◆ **EXERCISE DESCRIPTION**
What lines in the records below mention "field"? List them all.

◆ **RECORDS SUPPLIED**

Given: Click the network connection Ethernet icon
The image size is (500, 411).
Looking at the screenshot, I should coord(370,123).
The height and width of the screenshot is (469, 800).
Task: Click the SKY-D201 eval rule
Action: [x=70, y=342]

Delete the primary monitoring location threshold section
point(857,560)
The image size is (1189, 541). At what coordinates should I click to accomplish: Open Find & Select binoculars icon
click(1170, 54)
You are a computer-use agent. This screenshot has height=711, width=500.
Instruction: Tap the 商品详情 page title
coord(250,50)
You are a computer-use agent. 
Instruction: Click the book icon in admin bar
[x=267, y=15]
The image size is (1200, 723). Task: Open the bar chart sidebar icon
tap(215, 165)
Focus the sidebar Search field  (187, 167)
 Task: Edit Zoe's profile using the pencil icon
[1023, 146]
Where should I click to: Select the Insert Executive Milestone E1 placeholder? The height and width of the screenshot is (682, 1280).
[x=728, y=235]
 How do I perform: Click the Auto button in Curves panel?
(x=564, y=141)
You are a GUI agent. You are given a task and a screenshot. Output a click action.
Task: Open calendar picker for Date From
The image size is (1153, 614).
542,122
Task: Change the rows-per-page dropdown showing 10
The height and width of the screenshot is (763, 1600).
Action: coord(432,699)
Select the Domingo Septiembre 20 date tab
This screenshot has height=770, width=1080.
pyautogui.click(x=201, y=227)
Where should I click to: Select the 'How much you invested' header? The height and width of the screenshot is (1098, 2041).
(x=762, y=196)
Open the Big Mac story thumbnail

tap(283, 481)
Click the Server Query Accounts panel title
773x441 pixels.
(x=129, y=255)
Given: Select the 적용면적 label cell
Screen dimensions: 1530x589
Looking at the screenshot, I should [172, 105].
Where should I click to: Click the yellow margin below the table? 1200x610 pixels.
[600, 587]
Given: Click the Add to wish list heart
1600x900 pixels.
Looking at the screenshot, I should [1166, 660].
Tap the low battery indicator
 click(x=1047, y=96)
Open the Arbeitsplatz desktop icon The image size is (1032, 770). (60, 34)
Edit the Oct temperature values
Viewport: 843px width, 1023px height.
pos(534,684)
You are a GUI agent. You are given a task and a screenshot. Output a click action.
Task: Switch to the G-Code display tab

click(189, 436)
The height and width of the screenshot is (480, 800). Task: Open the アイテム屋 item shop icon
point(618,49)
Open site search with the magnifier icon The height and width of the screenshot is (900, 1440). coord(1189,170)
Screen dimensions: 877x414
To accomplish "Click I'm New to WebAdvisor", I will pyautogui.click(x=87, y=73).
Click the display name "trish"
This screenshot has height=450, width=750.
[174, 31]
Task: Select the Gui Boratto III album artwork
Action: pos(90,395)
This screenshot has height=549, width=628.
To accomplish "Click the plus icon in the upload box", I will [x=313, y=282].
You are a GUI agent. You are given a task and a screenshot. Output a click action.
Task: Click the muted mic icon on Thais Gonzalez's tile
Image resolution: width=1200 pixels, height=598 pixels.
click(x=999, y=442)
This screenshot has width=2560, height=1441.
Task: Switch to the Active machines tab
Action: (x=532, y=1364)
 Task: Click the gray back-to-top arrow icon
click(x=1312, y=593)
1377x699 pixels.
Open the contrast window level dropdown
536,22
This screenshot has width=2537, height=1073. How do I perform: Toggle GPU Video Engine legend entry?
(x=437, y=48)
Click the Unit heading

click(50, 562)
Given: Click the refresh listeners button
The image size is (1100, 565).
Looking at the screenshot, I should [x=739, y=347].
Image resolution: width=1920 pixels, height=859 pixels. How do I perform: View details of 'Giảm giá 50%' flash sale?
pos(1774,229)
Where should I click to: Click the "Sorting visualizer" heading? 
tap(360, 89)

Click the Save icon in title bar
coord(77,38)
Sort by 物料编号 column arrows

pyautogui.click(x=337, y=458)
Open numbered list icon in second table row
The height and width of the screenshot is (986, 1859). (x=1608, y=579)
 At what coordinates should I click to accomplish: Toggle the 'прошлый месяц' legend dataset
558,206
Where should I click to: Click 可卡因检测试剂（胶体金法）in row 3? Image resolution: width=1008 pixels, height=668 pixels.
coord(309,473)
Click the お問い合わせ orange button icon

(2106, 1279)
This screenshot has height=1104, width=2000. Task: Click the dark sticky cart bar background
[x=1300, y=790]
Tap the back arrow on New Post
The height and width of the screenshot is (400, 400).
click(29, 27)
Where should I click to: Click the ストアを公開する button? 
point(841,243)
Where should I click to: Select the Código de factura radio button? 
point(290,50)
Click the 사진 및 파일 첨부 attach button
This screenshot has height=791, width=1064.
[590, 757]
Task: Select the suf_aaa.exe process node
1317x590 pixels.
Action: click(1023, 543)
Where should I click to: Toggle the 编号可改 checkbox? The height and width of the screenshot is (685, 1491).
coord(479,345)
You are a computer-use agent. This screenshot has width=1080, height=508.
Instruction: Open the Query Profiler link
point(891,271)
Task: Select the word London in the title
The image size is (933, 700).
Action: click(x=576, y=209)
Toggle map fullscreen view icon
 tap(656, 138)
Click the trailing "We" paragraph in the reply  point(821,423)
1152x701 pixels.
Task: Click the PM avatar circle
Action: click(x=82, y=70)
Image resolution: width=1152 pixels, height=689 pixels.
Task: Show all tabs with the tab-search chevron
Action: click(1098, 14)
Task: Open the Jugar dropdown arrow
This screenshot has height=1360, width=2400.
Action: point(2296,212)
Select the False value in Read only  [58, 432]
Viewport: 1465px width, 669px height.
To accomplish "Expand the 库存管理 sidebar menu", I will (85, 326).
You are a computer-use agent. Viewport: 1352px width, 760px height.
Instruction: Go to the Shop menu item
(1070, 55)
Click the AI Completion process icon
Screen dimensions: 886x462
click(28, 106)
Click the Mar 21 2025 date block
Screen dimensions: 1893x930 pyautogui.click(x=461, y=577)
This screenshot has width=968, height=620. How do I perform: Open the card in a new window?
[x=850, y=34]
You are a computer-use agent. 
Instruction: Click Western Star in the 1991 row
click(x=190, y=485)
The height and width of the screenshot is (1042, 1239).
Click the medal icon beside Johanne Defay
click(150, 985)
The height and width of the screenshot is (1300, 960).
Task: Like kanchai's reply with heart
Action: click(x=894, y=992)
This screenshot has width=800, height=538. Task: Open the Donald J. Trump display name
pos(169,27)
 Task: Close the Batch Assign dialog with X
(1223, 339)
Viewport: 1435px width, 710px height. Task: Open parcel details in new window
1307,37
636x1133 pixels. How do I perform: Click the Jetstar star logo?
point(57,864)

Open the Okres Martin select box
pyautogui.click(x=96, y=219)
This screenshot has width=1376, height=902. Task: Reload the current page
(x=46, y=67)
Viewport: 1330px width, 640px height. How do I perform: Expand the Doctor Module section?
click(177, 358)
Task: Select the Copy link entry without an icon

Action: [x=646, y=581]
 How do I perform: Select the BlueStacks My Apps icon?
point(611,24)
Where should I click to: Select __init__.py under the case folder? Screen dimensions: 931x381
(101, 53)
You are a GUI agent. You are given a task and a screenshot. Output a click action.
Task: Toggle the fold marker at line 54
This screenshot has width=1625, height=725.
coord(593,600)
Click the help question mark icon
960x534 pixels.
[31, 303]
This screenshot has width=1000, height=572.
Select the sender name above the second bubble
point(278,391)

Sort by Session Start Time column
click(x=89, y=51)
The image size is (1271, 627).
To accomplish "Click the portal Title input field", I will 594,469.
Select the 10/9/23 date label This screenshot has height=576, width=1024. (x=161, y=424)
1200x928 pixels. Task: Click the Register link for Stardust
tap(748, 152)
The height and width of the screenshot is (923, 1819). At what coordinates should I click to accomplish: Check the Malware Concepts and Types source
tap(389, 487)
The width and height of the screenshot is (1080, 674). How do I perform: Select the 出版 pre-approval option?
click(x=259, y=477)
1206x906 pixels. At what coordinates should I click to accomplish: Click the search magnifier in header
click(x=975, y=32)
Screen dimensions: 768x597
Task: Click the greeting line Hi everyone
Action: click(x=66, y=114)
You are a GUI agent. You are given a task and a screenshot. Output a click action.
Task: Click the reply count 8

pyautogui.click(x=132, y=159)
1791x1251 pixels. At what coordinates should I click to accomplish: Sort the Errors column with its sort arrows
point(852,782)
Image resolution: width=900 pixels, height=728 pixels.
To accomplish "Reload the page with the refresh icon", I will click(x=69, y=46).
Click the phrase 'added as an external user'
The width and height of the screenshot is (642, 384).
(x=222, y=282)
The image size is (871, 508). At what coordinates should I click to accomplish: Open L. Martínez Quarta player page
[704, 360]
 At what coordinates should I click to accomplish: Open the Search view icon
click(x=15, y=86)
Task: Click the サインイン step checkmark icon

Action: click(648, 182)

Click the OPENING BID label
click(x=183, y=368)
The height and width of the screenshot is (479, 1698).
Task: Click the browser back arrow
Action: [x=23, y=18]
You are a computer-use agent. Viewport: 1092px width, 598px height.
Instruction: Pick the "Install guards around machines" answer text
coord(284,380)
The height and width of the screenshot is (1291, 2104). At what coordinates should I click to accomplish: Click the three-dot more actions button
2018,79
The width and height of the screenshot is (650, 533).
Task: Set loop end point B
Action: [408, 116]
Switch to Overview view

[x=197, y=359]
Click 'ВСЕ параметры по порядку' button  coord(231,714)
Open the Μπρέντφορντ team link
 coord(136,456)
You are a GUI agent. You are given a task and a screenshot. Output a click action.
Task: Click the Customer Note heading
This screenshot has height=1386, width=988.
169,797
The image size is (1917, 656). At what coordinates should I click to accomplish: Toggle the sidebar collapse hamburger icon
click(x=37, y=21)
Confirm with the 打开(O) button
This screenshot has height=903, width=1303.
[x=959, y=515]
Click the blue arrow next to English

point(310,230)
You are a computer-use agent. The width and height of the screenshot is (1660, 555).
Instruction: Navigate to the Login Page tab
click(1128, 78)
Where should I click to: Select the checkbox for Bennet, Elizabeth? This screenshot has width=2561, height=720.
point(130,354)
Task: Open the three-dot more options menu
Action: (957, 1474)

◆ **RESULT FOR THIS TASK**
Focus the sidebar Search field  (187, 167)
To accomplish "Click the portal Title input field", I will 594,469.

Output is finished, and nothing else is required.